> [HOW TO COMPLETE THIS TASK] Skip every picture and copy only the lines from the one containing "You are a GUI" to the final line of the records below.

- Opening Delimiter -

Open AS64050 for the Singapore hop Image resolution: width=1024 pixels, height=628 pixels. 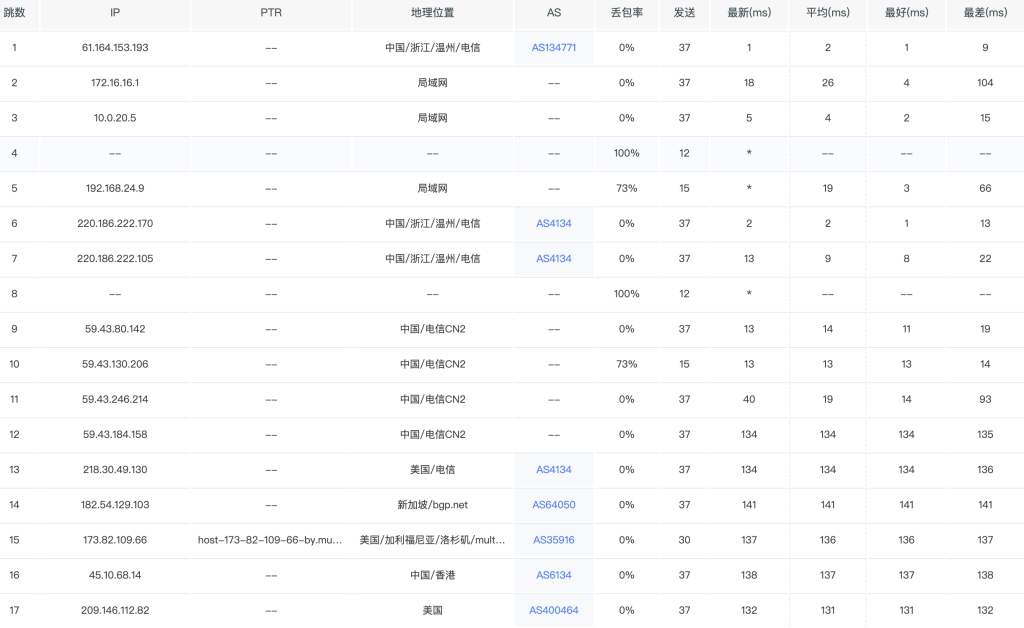pos(553,505)
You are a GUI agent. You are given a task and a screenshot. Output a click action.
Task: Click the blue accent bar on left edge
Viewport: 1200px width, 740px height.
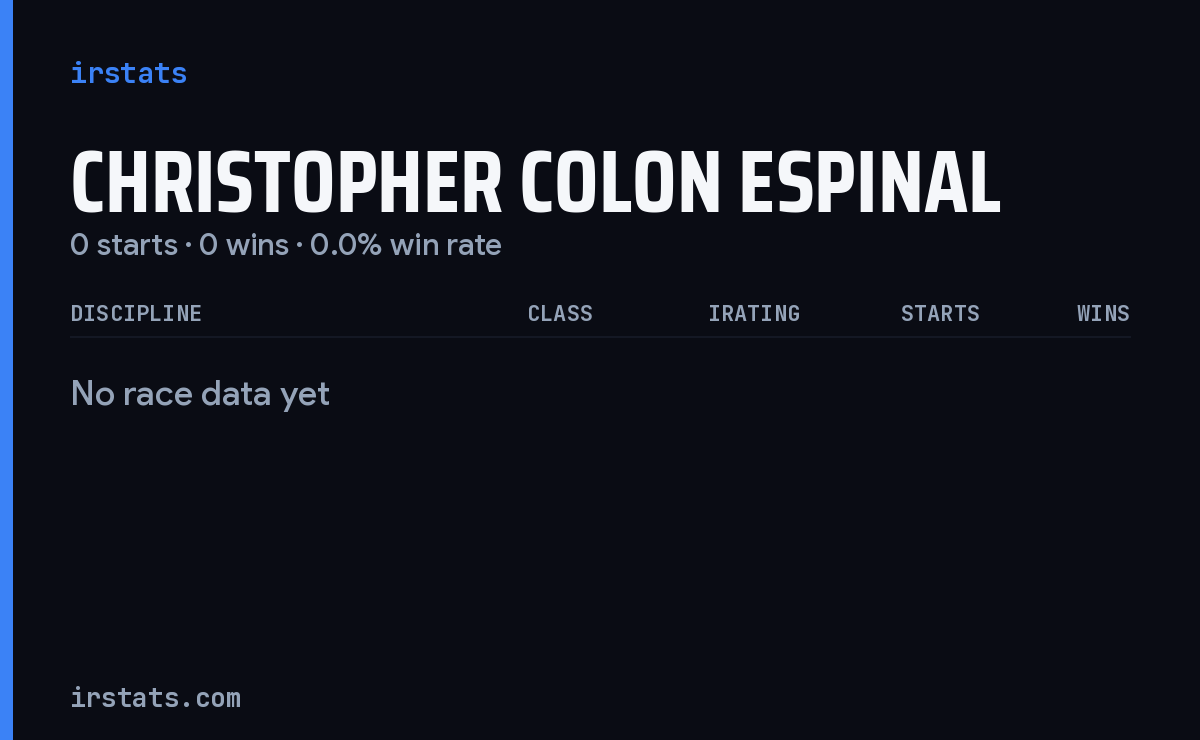6,370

- Closing Delimiter -

> [SOLVED PROBLEM]
You are a GUI agent. You are given a task and a screenshot. Output a click action.
Task: Click the blue accent bar on left edge
Viewport: 1200px width, 740px height.
6,370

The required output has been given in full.